容器依托于linux内核namespace的虚拟化技术来实现,被称为操作系统的虚拟化技术。而想比与虚拟机,容器化技术仅需要更少的硬件资源,仅依赖于本身的操作系统镜像。
仓库
仓库中保存了大量的镜像,用户可直接pull下载使用,有点类似于maven的中央仓库。
![这里写图片描述]()
LXC
Linux containers 的简称。基于容器操作系统的虚拟化技术,主要利用namespace以及Cgroup加上一些其他技术来达到进程之间资源的分离。
Docker在LXC的基础之上构建了一个更高层次的工具集用来管理container,并提供了一套用来管理的工具。
相比于LXC:
Docker可以将对象打包为一个镜像在任何存在docker环境的机器中运行,而LXC仅仅能做的是进程之间的资源隔离,并不能达到运行的程度。
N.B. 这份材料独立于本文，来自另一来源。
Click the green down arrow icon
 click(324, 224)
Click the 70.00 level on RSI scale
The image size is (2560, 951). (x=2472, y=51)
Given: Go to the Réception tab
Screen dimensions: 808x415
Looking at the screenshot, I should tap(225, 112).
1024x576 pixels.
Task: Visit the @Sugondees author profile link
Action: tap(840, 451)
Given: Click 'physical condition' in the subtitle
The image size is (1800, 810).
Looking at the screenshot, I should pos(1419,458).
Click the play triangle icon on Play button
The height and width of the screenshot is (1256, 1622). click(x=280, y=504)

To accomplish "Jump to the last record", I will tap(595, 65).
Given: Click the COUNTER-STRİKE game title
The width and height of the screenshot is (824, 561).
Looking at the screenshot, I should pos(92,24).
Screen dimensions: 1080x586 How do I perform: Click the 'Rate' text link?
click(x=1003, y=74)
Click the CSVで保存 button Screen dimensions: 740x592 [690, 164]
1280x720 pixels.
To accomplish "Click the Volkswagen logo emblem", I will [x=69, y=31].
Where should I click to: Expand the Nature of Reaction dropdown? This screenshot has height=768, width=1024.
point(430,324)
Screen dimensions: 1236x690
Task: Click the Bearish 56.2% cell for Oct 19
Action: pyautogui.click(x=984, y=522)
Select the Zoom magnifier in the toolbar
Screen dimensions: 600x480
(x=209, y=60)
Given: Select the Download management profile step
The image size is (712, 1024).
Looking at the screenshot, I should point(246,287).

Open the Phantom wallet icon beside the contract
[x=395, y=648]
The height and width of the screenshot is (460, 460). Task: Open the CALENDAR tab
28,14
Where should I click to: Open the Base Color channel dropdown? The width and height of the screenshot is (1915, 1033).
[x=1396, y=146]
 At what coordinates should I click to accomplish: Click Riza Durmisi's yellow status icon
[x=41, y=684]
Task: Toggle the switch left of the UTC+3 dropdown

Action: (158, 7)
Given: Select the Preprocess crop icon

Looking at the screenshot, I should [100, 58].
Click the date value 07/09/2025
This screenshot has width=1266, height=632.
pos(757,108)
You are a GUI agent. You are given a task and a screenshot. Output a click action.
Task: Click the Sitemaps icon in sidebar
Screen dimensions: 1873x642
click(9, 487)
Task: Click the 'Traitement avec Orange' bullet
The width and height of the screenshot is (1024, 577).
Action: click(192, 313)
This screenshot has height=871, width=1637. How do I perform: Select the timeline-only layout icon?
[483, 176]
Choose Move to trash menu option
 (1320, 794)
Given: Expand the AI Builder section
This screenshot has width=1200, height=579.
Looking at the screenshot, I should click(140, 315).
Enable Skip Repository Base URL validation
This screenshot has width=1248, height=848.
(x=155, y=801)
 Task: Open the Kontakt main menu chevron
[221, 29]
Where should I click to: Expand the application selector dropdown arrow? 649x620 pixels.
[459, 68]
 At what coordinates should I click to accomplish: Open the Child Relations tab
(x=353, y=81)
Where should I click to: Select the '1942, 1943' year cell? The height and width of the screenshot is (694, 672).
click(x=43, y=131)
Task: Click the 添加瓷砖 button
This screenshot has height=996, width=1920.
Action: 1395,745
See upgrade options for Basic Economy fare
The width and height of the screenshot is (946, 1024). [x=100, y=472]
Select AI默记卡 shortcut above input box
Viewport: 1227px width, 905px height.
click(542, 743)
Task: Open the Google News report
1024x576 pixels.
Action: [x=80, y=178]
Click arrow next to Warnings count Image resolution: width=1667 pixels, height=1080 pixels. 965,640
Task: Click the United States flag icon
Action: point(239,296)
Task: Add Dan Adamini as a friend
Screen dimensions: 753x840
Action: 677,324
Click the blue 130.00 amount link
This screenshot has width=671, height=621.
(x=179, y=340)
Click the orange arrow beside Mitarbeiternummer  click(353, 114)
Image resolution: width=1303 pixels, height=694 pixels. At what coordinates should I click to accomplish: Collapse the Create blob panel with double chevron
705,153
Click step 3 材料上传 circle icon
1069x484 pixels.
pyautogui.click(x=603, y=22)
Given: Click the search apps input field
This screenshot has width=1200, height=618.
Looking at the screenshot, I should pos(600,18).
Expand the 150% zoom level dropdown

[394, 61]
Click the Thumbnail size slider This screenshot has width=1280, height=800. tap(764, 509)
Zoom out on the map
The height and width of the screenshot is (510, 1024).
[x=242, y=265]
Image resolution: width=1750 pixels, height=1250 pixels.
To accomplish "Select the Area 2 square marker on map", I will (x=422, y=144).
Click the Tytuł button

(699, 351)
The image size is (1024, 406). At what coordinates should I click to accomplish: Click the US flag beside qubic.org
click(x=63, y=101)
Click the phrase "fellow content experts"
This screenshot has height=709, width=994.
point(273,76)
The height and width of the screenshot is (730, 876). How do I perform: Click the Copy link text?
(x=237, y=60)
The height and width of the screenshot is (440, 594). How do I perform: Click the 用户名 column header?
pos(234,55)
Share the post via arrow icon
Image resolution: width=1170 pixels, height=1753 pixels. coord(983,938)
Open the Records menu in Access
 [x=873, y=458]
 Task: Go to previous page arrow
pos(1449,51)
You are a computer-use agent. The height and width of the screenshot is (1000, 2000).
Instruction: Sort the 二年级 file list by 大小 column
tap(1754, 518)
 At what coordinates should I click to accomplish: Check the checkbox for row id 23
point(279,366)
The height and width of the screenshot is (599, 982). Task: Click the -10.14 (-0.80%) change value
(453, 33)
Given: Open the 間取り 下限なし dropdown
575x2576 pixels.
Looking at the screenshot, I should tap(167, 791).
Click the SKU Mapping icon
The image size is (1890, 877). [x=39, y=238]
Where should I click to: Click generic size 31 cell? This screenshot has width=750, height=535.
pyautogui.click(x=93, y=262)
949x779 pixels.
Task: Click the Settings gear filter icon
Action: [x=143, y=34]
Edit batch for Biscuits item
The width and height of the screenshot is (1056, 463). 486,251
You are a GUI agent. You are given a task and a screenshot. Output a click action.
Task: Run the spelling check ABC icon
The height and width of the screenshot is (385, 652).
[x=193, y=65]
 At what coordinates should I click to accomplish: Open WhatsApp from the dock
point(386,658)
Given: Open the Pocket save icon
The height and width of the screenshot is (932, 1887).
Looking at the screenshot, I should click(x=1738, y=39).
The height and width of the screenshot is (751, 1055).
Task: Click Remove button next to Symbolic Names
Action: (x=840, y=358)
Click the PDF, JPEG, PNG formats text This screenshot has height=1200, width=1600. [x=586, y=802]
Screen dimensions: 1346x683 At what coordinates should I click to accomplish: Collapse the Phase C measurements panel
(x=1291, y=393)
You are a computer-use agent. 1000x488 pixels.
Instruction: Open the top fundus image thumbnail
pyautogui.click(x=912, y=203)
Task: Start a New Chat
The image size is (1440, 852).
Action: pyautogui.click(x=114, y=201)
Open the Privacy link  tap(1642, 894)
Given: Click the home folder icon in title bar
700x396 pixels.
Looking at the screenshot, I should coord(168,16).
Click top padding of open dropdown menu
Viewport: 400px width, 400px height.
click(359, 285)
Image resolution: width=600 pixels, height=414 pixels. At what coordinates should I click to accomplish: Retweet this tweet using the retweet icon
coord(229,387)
如上图为Docker和Lxc以及Cgroup之间的关系。
NameSpace
在开发过程中,我们经常见到namespace的概念。同理在linux中,namespace的概念也是一样的。用来协调和隔离linux资源的作用,具体的关系可以归为同一个进程可以属于多个namespace、多个进程可以使用同一个namespace。这里还存在父子命名空间的问题,父空间可以发现子空间的资源进程并可以通过信号等方式影响子进程。反过来,子空间则不可以。
常用命名空间:
- PID命名空间:进程的之间的隔离。
- Net命名空间:隔离容器之间的网络。
- Ipc命名空间:用于访问IPC资源的。
- Mnt命名空间:用于管理挂载点,每个容器都有自己唯一的目录挂载点。
- Uts命名空间:隔离系统内核和版本标识。
命名空间作为一种轻量化的虚拟技术,在资源的使用上做非常的好的节省。
但是这样也带来一些问题,相比与传统的虚拟化技术实际上没有做到完全的隔离,只是做到了系统的不同视图来带来的一种对用户的假象。
Control groups 控制组
是Linux内核提供的一种可以限制、记录、隔离进程组所使用的技术。主要有以下这些方面进行限制:
- 资源限制
主要是只cpu和内存 - 优先级限制
为单个进程设置优先级顺序 - 进程组限制
控制进程组的挂起和恢复
UnionFS
是一个联合的文件系统,可以将多个目录内容合并在一起,而在物理上是分开的,有点类似于在lucense中的索引文件的分片文件的概念。而Docker正是用了这个技术来达到容器的快速构建和升级。在UnionFS中有一个非常重要的概念,叫写时复制:
意思是,如果一个资源是重复的,但没有任何修改,这时候并不需要立即创建一个新的资源;这个资源可以被新旧实例共享。创建新资源发生在第一次写操作,也就是对资源进行修改的时候。通过这种资源共享的方式,可以显著地减少未修改资源复制带来的消耗,但是也会在进行资源修改的时候增减小部分的开销。
也就是说,每启动一个容器时,Docker会创建一个只读的层,用来存储和这个容器相关的内容;同时还会创建一个可写的层来执行所有的写操作。
简单的说,docker利用namespace实现系统环境的隔离;利用Cgroup实现资源限制;利用镜像实现根目录环境的隔离。